このように書くと、なんとも閉鎖的かつ偏屈に思えるかもしれないが、実際は【サーバー】【レンダラー】【コントロール】の三要素すべてを一体として作り込めるため、アプリを含めて他を圧倒するシステムが出来上がる可能性も秘めている。

■BluOS Controller
BluOS Controllerは、Bluesoundの製品専用のコントロールアプリ。Bluesoundは「BluOS」という独自のネットワークオーディオのシステムを構築しており、BluOS Controllerは文字通りそのコントロールを担うものという立ち位置だ。

BluOS Controllerの機器選択(画面右) 当然ながら、BluOS搭載製品しか選べない

BluOS Controllerのソースの選択(画面左) BluOSが想定しているソースはどちらかといえばストリーミングサービスがメインで、手持ちの音源はUSBまたはサーバーを直接マウントすることで再生可能になる

BluOSは【サーバー】【レンダラー】【コントロール】を包括するシステムであるため、BluOS Controllerがコントロール可能なのは「NODE」や「POWERNODE」といったBluOS搭載製品に限られ、なおかつSoundgenicといったUPnPベースのサーバーも使用できない。

音源のブラウズ(左)とプレイリスト(右)

音源の再生画面

そのぶんBluOS/BluOS Controllerは機能と使い勝手の両面で高度に洗練されており、特にストリーミングサービスとの親和性においては他社製品から一歩抜きんでていると言っていい。

ちなみに、Bluesoundの独自のシステムとして始まったBluOSだが、今ではその完成度の高さが認められ、複数のメーカーに採用されるまでになっている。UPnPのような広がりはないにせよ、この展開は注目に値しよう。

■Roon Remote
2015年の登場以来、かつてない音楽体験を引っ提げて世界のオーディオシーンを席巻している高機能な再生ソフト「Roon」用のコントロールアプリ。「機器」に限定されないシームレスな体験を重要視するだけあって、タブレット版のRoon RemoteのデザインはPC版の画面と基本的に同一である。よって、タブレットから操作しようと、PCから操作しようと、Roonの使用感はほとんど変わらない。

Roonのシステムにおける【サーバー】と【レンダラー】は「Roon Core」に集約されている どうやら近々また呼び方を変えるようだが……

RoonはUSB DACのほか、Roon Readyに対応するネットワークプレーヤー、さらにAirPlay対応デバイスやChromecastとも組み合わせ可能。BluOSベースのBluesound製品も、Roon Readyの仕組みを介してRoonと繋がる

BluOSと同様、Roonも【サーバー】【レンダラー】【コントロール】を包括するシステムであり、Roon RemoteはRoonと完全に一体化している。特殊な運用をしない限り、例えばRoonをUPnPベースのシステムとそのまま繋げるといったことはできない。

音源のブラウズ

音源の再生画面

Roonの画期的なところは、既存のネットワークプレーヤー(元のシステムを問わない)をRoonと繋げる「Roon Ready」という仕組みを自ら生み出した点にある。これにより、Roonはあくまでも独自システムの体と再生品質を保ったまま、幅広い製品と組み合わせ得る柔軟性をも手に入れたわけだ。Roon Readyという仕組みはある意味でネットワークプレーヤーの自主性を脅かすものである一方、Roonの浸透を大きく加速させていることに疑いはない。

まとめ -コントロールアプリの重要性



これまでの流れで、「コントロールアプリとは何で、どのようなものがあるのか」について、ある程度の理解が得られたなら幸いだ。

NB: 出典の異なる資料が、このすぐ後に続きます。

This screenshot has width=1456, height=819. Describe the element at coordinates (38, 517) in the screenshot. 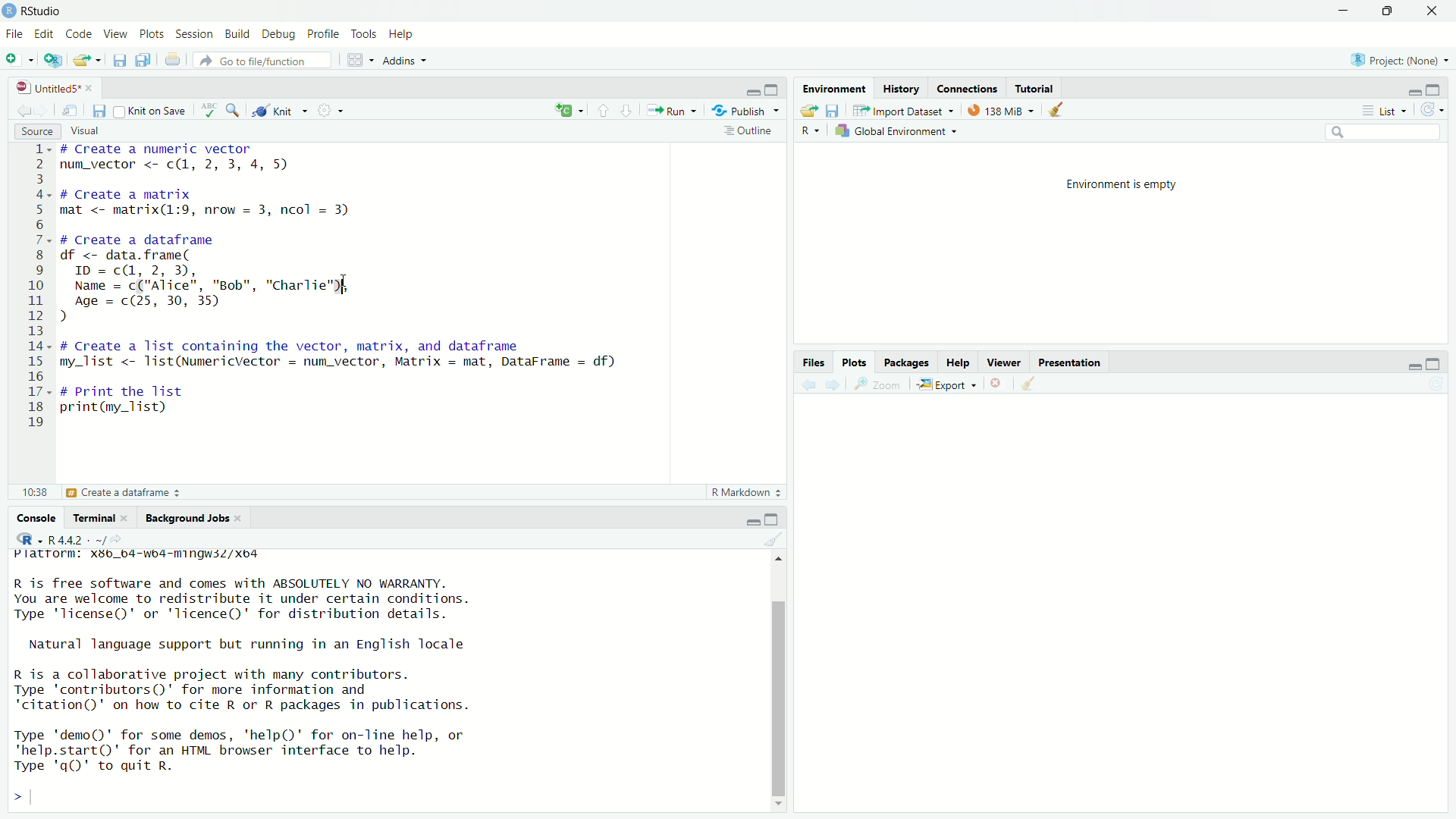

もっとも、今回はコントロールアプリの概要説明とおおまかな分類、少数の例のごく簡単な紹介をしたに過ぎない。ひとつひとつのアプリの深掘りはもちろん、追求しようと思えば実に奥深い世界が広がっていることも覚えておいてもらいたい。

記事の中で書いたように、コントロールアプリはネットワークオーディオのシステムにおいて音楽再生の快適性を決定的に左右する、極めて重要な要素である。そのため、高い完成度のコントロールアプリは、それを使用可能なネットワークプレーヤーの魅力にも直結する。さらにそこから進んで、「このアプリが使えるからこそ、この製品を選ぶ」というオーディオファンの意思決定が行われる可能性だっておおいにある。

とにかくオーディオの世界では「音質」にばかり注目が集まるが、「音楽再生の快適さ」も同じく重要だし、またそれこそがネットワークオーディオの魅力であると筆者は考えている。今後ネットワークオーディオの世界を眺める際、「コントロールアプリ」という要素にも意識を向けてみてほしい。